::: PROVIDED DATA :::
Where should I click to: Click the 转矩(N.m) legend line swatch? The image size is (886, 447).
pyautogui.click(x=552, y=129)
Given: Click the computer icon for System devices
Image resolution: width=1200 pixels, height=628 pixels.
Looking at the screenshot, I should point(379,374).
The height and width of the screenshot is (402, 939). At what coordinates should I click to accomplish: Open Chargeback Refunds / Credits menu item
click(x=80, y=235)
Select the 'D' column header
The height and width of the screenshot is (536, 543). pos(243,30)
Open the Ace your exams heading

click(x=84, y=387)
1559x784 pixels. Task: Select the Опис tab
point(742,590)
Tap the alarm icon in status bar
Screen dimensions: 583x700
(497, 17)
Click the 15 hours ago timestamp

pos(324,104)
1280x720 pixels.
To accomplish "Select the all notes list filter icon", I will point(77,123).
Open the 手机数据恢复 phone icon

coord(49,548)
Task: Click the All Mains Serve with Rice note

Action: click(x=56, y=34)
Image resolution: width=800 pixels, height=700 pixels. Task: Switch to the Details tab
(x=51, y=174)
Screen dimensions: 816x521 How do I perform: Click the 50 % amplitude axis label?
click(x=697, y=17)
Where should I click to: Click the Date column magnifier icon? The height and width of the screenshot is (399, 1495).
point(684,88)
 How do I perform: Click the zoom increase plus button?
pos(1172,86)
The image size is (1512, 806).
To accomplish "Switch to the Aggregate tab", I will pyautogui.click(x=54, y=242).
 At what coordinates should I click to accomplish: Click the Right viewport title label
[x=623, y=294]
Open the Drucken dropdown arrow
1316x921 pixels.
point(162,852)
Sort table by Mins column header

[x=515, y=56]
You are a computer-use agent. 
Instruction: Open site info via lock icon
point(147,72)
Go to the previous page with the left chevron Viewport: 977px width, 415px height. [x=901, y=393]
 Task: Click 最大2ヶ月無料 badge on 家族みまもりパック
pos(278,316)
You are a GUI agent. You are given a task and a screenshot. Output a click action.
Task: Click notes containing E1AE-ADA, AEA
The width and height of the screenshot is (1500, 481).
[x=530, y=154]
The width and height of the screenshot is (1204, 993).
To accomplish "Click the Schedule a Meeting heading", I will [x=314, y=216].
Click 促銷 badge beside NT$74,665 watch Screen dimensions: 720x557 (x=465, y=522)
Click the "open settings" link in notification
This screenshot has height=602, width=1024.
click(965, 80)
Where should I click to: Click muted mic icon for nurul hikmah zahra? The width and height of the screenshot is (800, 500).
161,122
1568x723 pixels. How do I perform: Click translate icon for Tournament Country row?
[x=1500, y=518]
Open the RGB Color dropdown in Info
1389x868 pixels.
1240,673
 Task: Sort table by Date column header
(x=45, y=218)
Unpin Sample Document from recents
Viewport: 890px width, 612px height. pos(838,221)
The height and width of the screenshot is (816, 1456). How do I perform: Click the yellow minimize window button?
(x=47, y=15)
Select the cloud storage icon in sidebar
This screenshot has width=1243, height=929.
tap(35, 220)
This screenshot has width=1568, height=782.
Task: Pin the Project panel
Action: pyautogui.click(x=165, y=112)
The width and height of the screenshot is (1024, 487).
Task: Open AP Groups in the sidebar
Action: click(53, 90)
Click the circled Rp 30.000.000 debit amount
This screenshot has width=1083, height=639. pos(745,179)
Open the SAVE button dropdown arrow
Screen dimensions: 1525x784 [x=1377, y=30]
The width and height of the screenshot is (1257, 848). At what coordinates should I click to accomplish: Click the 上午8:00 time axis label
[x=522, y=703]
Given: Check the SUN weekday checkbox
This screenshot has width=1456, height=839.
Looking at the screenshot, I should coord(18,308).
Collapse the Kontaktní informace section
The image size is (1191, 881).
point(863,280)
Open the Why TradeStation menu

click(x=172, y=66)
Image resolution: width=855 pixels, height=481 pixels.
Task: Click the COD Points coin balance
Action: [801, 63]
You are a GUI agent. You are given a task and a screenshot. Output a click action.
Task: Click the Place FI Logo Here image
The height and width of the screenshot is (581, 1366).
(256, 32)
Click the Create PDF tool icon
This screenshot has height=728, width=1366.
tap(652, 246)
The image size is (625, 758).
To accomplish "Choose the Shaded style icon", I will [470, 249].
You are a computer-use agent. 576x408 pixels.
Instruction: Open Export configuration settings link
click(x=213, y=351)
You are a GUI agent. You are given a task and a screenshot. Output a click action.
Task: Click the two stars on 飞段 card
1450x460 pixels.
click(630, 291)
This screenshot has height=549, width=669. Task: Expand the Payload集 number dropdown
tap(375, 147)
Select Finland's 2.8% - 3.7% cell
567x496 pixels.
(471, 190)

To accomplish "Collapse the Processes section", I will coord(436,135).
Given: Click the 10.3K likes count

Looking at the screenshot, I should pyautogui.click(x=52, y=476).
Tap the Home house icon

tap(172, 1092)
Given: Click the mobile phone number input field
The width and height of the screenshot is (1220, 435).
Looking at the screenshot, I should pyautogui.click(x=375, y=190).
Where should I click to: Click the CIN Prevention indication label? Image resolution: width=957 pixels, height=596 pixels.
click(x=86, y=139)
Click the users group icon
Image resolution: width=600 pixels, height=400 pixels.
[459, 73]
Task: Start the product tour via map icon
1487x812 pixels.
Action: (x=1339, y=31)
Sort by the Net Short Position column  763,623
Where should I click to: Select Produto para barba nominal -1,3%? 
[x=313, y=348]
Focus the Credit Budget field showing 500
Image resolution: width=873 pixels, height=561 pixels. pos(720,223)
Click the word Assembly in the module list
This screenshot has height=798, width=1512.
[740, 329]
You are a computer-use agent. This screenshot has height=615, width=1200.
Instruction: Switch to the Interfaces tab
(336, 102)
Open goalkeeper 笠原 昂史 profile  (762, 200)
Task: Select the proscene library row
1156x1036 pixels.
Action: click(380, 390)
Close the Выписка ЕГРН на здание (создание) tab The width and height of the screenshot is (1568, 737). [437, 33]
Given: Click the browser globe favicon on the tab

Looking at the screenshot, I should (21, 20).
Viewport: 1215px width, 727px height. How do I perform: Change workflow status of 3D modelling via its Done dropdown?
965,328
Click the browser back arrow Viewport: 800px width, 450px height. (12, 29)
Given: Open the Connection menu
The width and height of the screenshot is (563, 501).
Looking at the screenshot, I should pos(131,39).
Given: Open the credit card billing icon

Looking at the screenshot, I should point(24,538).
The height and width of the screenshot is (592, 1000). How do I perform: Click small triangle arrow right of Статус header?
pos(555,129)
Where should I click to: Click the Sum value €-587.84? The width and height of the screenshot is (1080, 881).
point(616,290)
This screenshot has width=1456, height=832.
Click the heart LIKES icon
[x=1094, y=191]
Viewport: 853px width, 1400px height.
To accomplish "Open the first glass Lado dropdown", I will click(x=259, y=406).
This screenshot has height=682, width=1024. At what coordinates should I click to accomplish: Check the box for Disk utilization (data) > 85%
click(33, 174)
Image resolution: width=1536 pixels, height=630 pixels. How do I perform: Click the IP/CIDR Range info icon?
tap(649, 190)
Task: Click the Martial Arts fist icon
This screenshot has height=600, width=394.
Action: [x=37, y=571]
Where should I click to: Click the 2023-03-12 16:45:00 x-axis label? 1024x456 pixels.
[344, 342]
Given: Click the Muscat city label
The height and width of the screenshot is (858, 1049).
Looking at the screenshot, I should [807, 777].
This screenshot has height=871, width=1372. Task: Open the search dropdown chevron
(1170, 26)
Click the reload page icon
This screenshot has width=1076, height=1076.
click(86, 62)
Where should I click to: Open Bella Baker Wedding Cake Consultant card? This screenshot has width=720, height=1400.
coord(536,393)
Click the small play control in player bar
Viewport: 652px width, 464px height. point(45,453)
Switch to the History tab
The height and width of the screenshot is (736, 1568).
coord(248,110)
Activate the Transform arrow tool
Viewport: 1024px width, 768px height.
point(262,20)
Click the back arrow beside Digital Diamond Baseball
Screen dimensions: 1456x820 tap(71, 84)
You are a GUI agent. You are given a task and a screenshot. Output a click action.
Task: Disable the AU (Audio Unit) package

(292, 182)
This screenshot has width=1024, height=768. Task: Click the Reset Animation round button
:::
_STATED GOAL_
Please print the material above word for word, starting at its first line and ending with the line that contains "Looking at the screenshot, I should point(379,374).", including both of those lines.

_ANSWER FOR THIS EXERCISE_
Where should I click to: Click the 转矩(N.m) legend line swatch? The image size is (886, 447).
pyautogui.click(x=552, y=129)
Given: Click the computer icon for System devices
Image resolution: width=1200 pixels, height=628 pixels.
Looking at the screenshot, I should point(379,374).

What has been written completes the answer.